Array Traversal Patterns in DSA C - Time & Space Complexity
When we go through an array to check or change its items, we want to know how long it takes as the array grows.
We ask: How does the work increase when the array gets bigger?
Analyze the time complexity of the following code snippet.
void printArray(int arr[], int n) {
for (int i = 0; i < n; i++) {
printf("%d ", arr[i]);
}
printf("\n");
}
This code goes through each item in the array once and prints it.
Identify the loops, recursion, array traversals that repeat.
- Primary operation: The for-loop that visits each array element once.
- How many times: Exactly n times, where n is the array size.
As the array size grows, the number of steps grows the same way.
| Input Size (n) | Approx.
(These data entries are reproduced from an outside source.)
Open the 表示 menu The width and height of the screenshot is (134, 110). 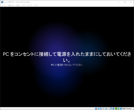18,5
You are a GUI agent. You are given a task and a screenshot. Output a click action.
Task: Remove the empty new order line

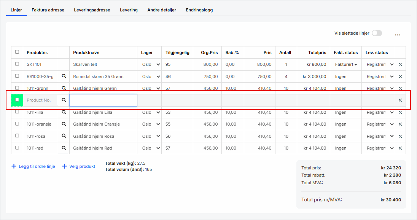[400, 100]
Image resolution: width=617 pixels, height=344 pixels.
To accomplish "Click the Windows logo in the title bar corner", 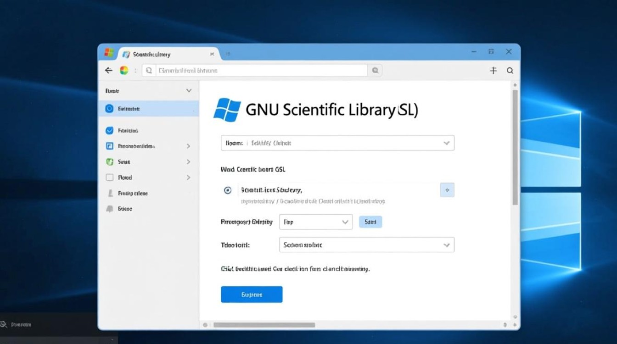I will pos(109,52).
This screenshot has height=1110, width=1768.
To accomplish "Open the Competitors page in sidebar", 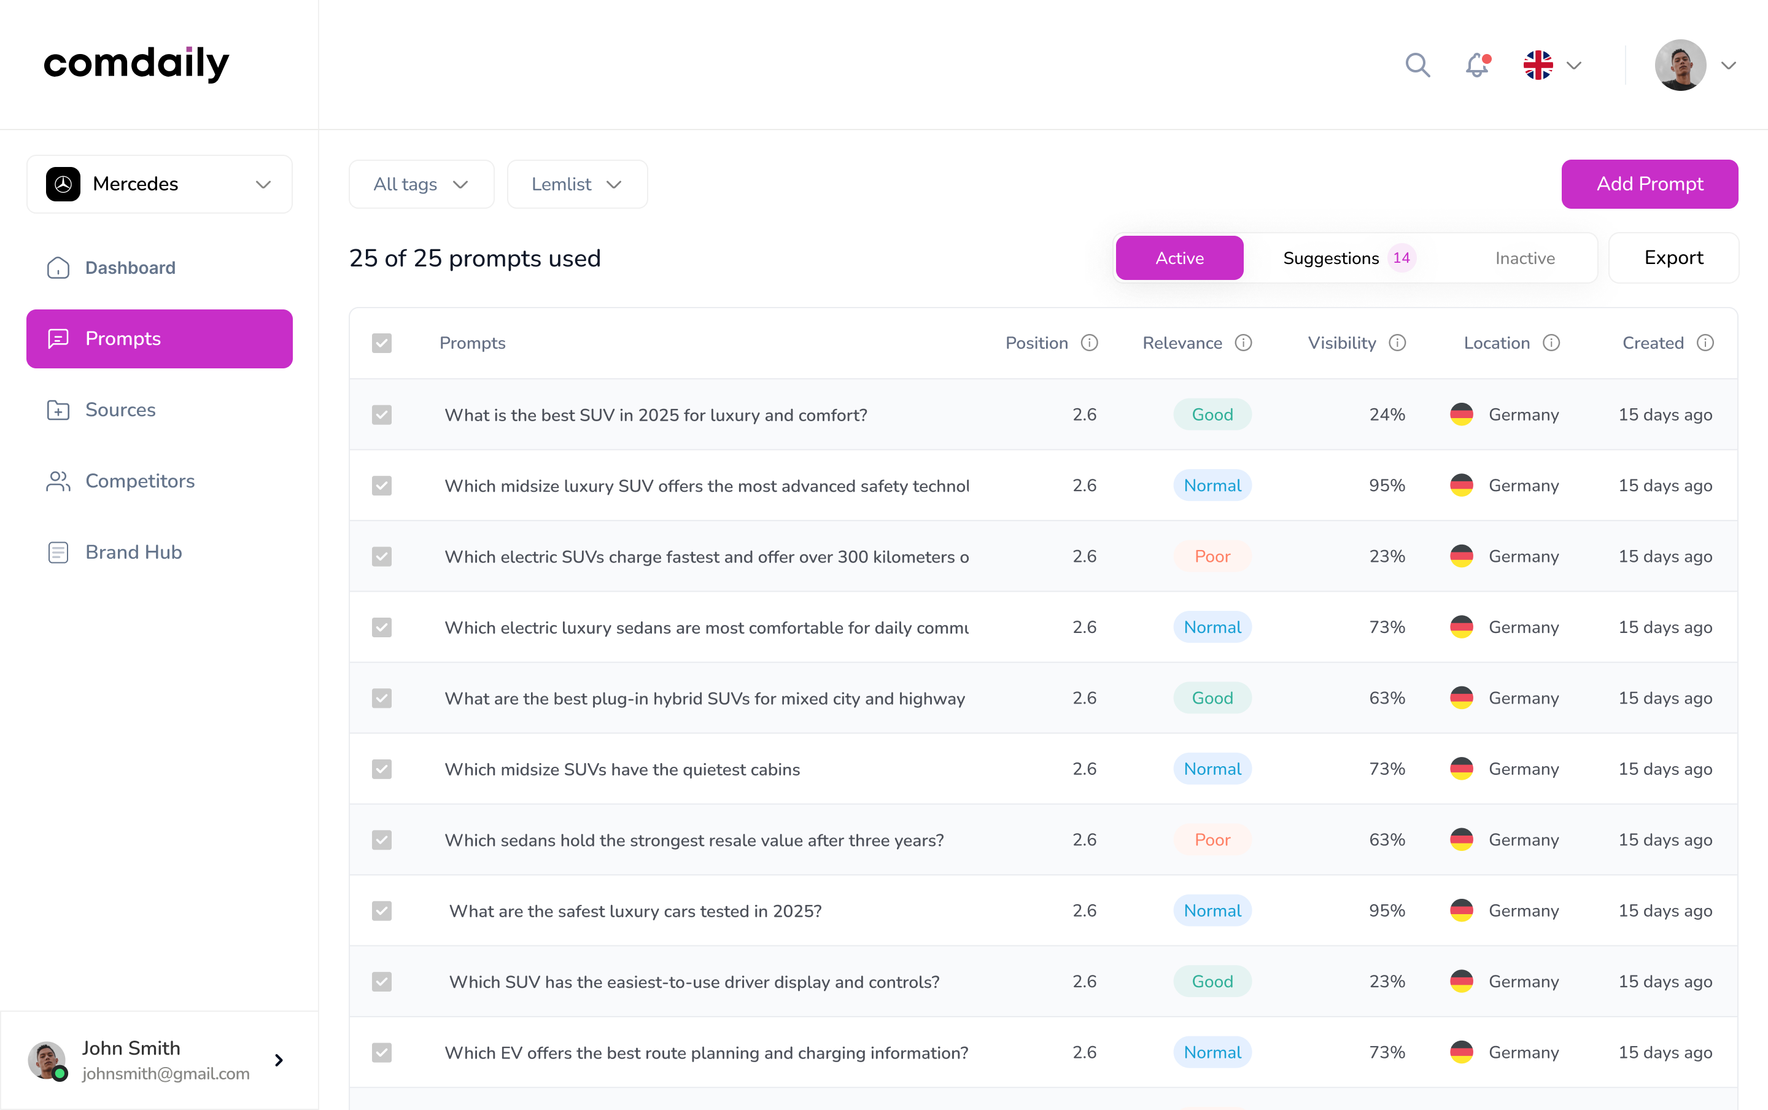I will coord(139,481).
Operations |
|---|---|
| 10 | 10 steps |
| 100 | 100 steps |
| 1000 | 1000 steps |
Pattern observation: Doubling the array size doubles the work.
Time Complexity: O(n)
This means the time to finish grows directly with the number of items in the array.
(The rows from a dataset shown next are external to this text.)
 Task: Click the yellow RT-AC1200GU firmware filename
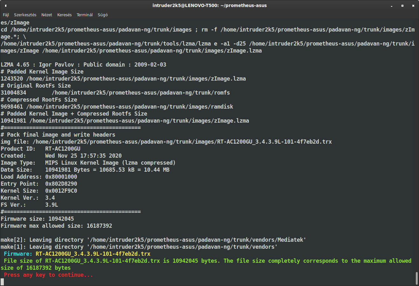point(93,254)
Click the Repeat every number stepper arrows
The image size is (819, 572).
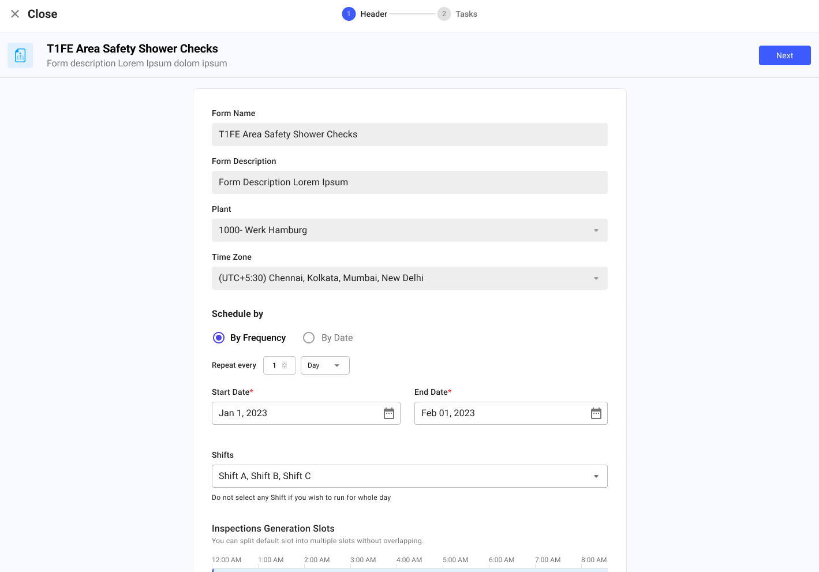pyautogui.click(x=285, y=365)
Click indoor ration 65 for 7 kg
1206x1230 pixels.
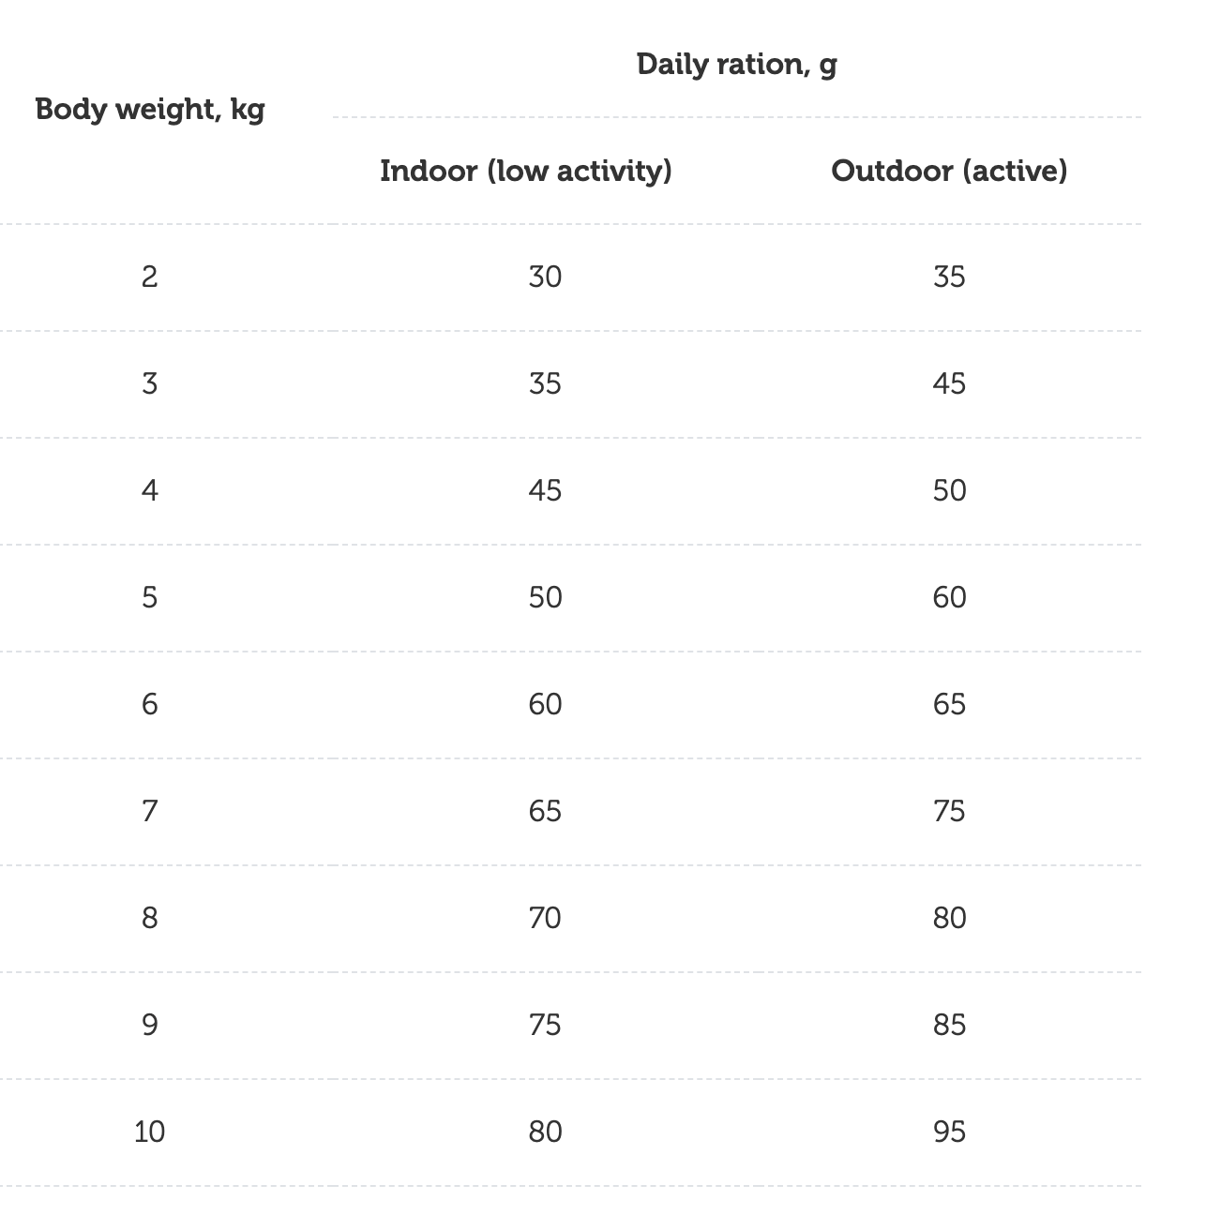545,811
[X] Wrong: "Since the loop is simple, it must be constant time O(1)."
[OK] Correct: The loop runs once for each item, so time grows with array size, not fixed.
Understanding how simple loops scale helps you explain your code clearly and shows you know how programs behave with bigger data.
"What if we nested another loop inside to compare each element with every other? How would the time complexity change?"